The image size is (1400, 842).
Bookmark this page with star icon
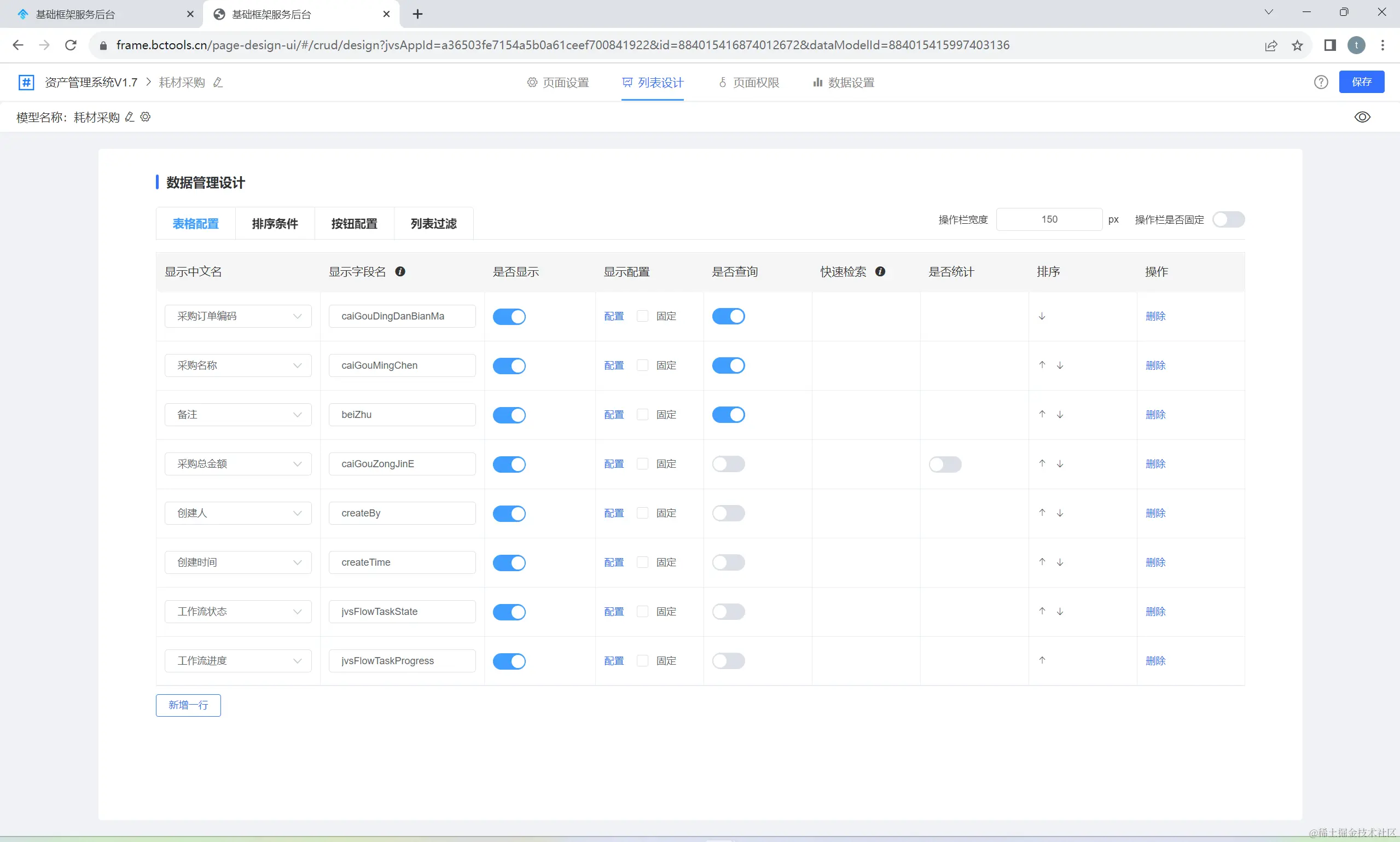pyautogui.click(x=1297, y=45)
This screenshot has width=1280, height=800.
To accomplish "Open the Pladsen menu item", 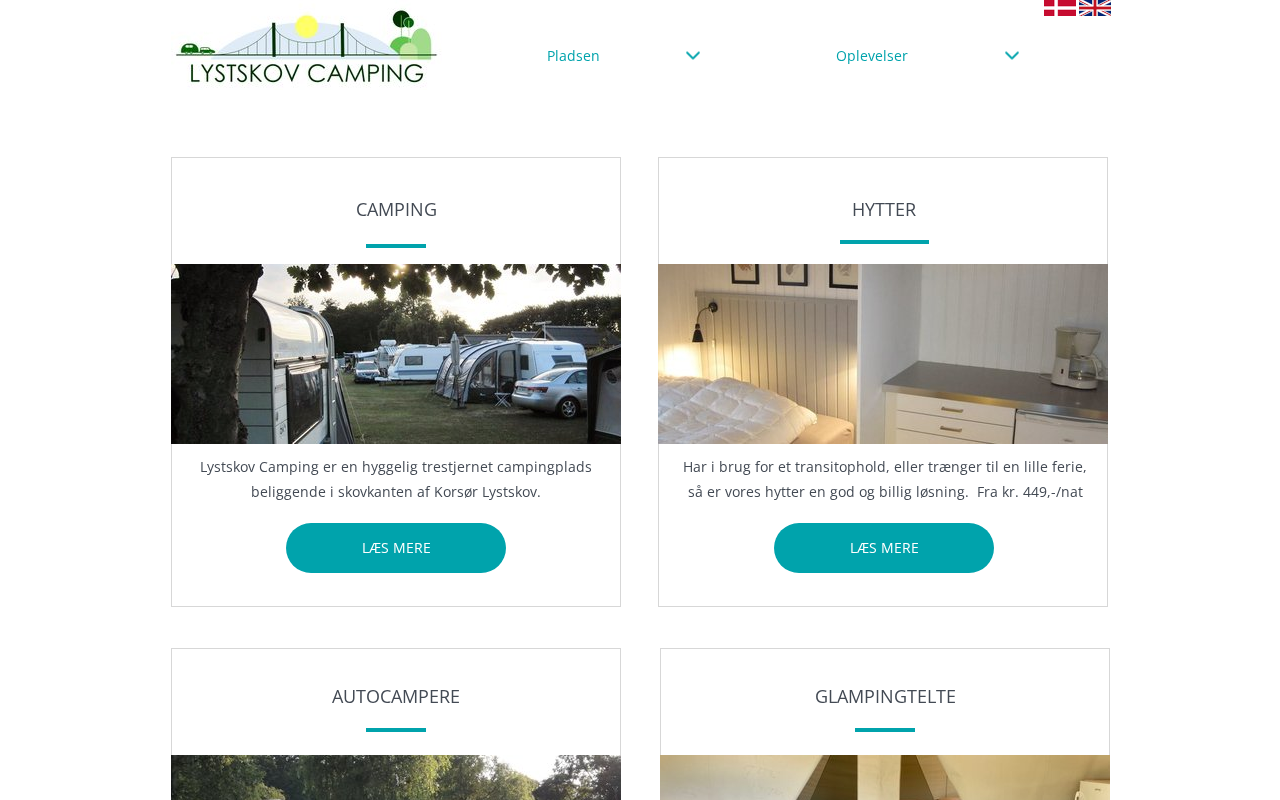I will click(x=573, y=56).
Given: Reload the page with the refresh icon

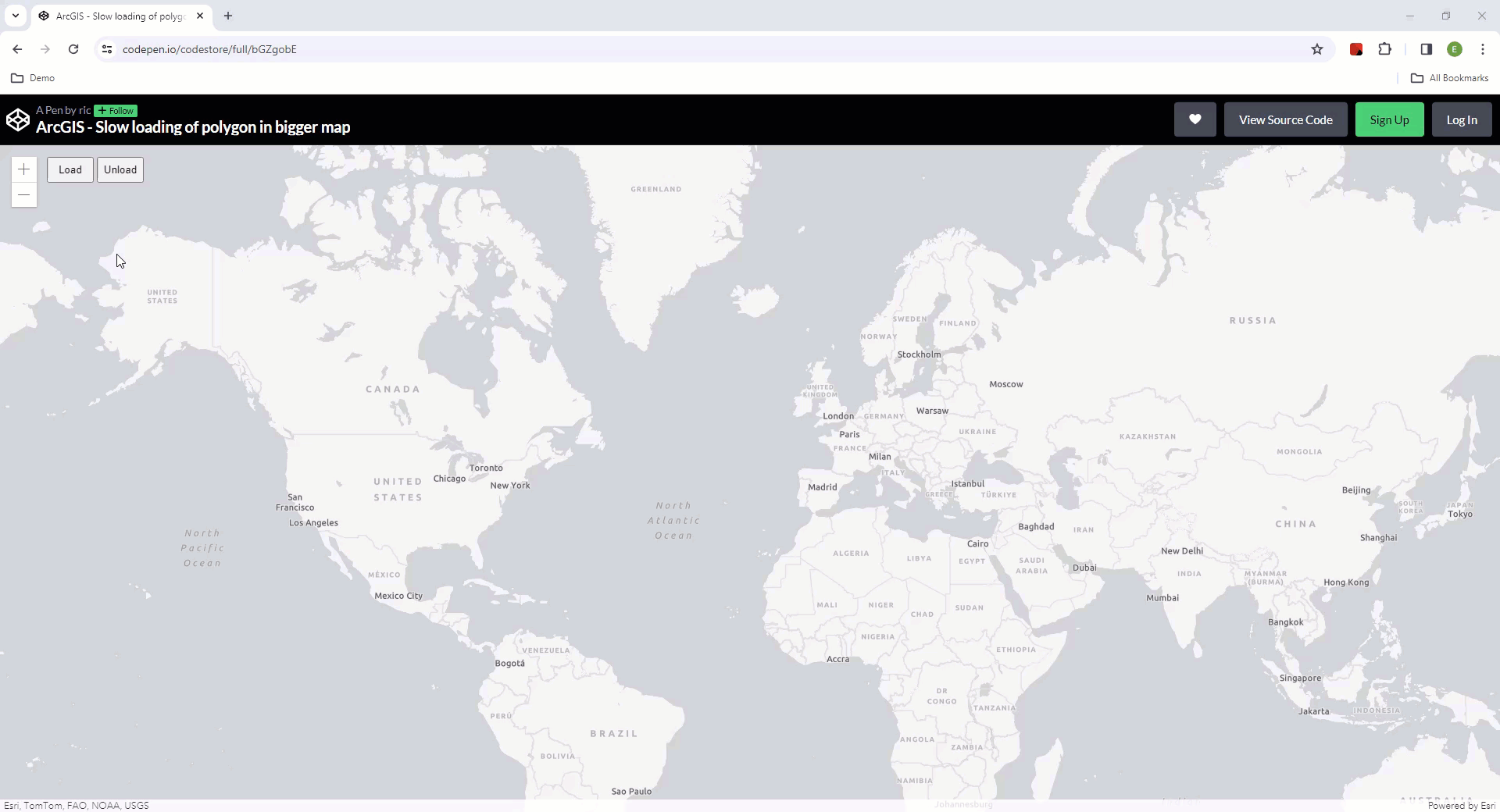Looking at the screenshot, I should pos(73,48).
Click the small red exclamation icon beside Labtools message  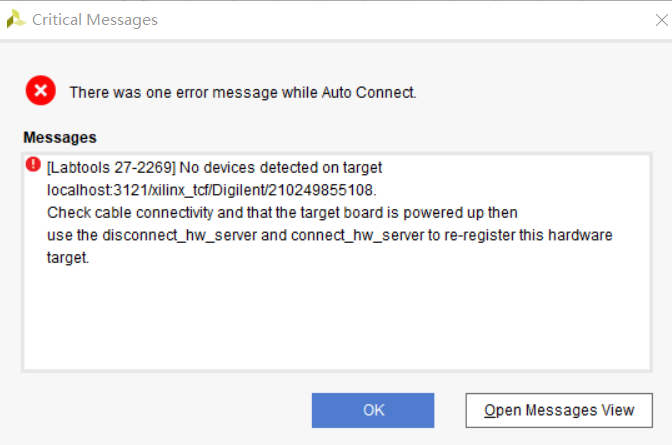(33, 164)
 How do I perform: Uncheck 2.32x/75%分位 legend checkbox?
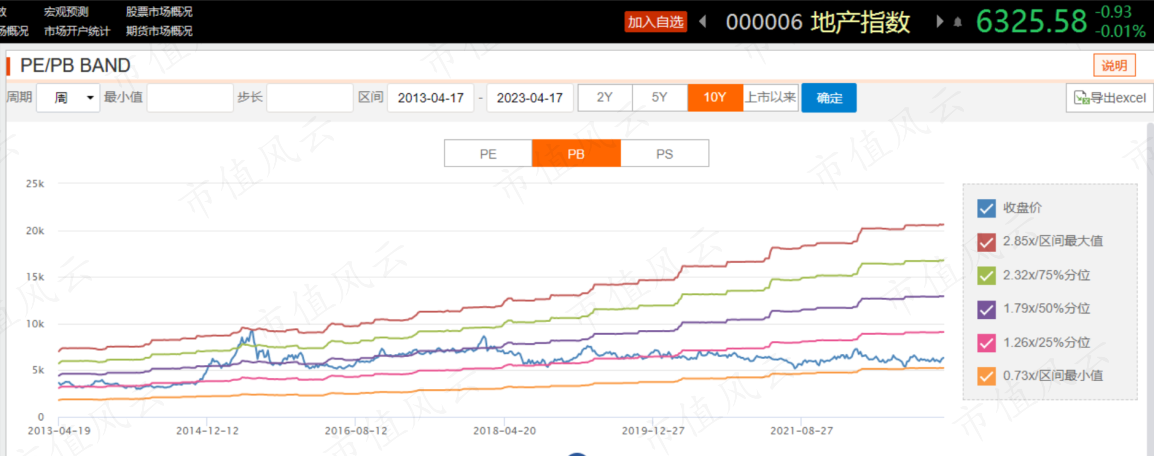coord(987,276)
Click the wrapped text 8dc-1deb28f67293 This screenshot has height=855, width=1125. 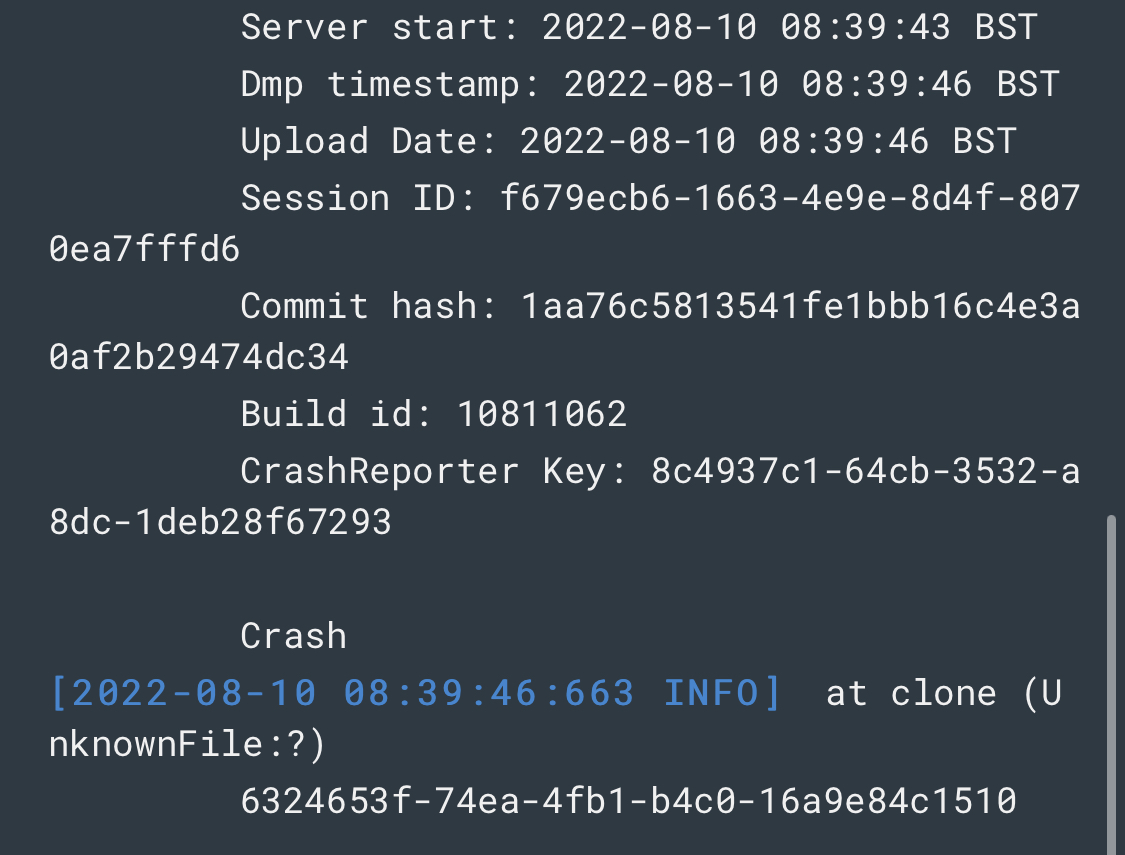[220, 522]
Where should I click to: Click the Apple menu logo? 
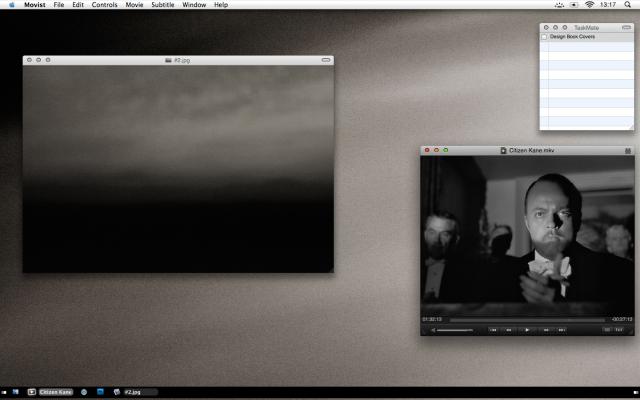click(11, 5)
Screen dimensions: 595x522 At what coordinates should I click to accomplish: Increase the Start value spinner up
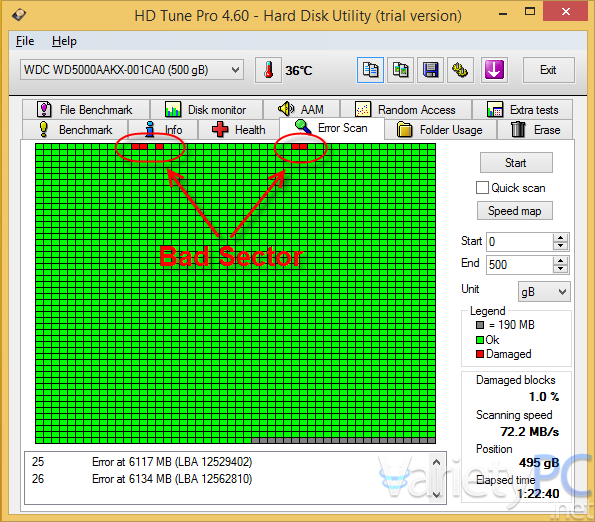click(560, 237)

PROMPT
Reproduce the entries from the line containing "Screen dimensions: 595x522" up to and including the last line of the entries, substituting "End value" for "Start value" and leaving everything else unchanged. Omit the pictures from your answer.

RESULT
Screen dimensions: 595x522 At what coordinates should I click to accomplish: Increase the End value spinner up
click(560, 237)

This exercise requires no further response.